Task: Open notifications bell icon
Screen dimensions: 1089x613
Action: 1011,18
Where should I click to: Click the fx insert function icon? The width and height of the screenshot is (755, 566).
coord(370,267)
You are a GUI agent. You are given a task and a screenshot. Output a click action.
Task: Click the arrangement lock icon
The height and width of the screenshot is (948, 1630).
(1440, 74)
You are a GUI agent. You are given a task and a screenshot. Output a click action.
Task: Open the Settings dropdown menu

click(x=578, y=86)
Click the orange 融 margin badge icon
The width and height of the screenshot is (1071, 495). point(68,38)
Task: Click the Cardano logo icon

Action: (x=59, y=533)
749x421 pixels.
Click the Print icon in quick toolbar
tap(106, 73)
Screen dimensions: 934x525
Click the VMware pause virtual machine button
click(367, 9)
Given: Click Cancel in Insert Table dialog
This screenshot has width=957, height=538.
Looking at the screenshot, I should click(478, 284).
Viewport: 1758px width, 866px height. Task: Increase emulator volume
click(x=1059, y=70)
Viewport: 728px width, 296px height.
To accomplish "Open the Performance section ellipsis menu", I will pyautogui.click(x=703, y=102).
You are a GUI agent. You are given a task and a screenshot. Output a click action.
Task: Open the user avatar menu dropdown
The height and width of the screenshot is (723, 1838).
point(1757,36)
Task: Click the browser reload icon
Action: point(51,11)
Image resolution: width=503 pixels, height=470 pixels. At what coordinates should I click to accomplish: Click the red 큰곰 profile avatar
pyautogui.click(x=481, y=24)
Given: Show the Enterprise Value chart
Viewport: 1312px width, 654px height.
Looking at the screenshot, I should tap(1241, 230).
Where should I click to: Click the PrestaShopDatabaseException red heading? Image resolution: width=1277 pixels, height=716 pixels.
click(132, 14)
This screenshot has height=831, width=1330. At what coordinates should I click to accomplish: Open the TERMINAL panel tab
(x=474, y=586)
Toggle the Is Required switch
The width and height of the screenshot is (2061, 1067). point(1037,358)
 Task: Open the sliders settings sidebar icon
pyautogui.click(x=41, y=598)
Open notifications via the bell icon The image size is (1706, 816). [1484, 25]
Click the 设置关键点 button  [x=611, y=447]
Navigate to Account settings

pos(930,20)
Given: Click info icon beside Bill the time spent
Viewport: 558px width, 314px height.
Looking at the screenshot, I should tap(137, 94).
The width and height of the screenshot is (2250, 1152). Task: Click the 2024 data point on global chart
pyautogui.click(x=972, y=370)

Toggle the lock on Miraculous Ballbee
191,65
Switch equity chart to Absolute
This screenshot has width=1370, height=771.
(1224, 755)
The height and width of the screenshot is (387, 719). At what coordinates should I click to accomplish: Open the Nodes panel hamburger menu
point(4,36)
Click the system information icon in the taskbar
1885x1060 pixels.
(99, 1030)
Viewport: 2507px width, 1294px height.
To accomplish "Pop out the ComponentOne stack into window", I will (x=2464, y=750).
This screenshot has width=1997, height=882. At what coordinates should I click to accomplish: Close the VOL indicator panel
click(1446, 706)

....

ACTION ITEM
Reproduce every entry above. Make each line identical to the original.

EXERCISE RESPONSE
Task: Open notifications bell icon
Screen dimensions: 1089x613
Action: 1011,18
Where should I click to: Click the fx insert function icon? The width and height of the screenshot is (755, 566).
coord(370,267)
You are a GUI agent. You are given a task and a screenshot. Output a click action.
Task: Click the arrangement lock icon
The height and width of the screenshot is (948, 1630).
(1440, 74)
You are a GUI agent. You are given a task and a screenshot. Output a click action.
Task: Open the Settings dropdown menu

click(x=578, y=86)
Click the orange 融 margin badge icon
The width and height of the screenshot is (1071, 495). point(68,38)
Task: Click the Cardano logo icon

Action: (x=59, y=533)
749x421 pixels.
Click the Print icon in quick toolbar
tap(106, 73)
Screen dimensions: 934x525
Click the VMware pause virtual machine button
click(367, 9)
Given: Click Cancel in Insert Table dialog
This screenshot has width=957, height=538.
Looking at the screenshot, I should click(478, 284).
Viewport: 1758px width, 866px height. Task: Increase emulator volume
click(x=1059, y=70)
Viewport: 728px width, 296px height.
To accomplish "Open the Performance section ellipsis menu", I will pyautogui.click(x=703, y=102).
You are a GUI agent. You are given a task and a screenshot. Output a click action.
Task: Open the user avatar menu dropdown
The height and width of the screenshot is (723, 1838).
point(1757,36)
Task: Click the browser reload icon
Action: point(51,11)
Image resolution: width=503 pixels, height=470 pixels. At what coordinates should I click to accomplish: Click the red 큰곰 profile avatar
pyautogui.click(x=481, y=24)
Given: Show the Enterprise Value chart
Viewport: 1312px width, 654px height.
Looking at the screenshot, I should tap(1241, 230).
Where should I click to: Click the PrestaShopDatabaseException red heading? Image resolution: width=1277 pixels, height=716 pixels.
click(132, 14)
This screenshot has height=831, width=1330. At what coordinates should I click to accomplish: Open the TERMINAL panel tab
(x=474, y=586)
Toggle the Is Required switch
The width and height of the screenshot is (2061, 1067). point(1037,358)
 Task: Open the sliders settings sidebar icon
pyautogui.click(x=41, y=598)
Open notifications via the bell icon The image size is (1706, 816). [1484, 25]
Click the 设置关键点 button  [x=611, y=447]
Navigate to Account settings

pos(930,20)
Given: Click info icon beside Bill the time spent
Viewport: 558px width, 314px height.
Looking at the screenshot, I should tap(137, 94).
The width and height of the screenshot is (2250, 1152). Task: Click the 2024 data point on global chart
pyautogui.click(x=972, y=370)

Toggle the lock on Miraculous Ballbee
191,65
Switch equity chart to Absolute
This screenshot has width=1370, height=771.
(1224, 755)
The height and width of the screenshot is (387, 719). At what coordinates should I click to accomplish: Open the Nodes panel hamburger menu
point(4,36)
Click the system information icon in the taskbar
1885x1060 pixels.
(99, 1030)
Viewport: 2507px width, 1294px height.
To accomplish "Pop out the ComponentOne stack into window", I will (x=2464, y=750).
This screenshot has width=1997, height=882. At what coordinates should I click to accomplish: Close the VOL indicator panel
click(1446, 706)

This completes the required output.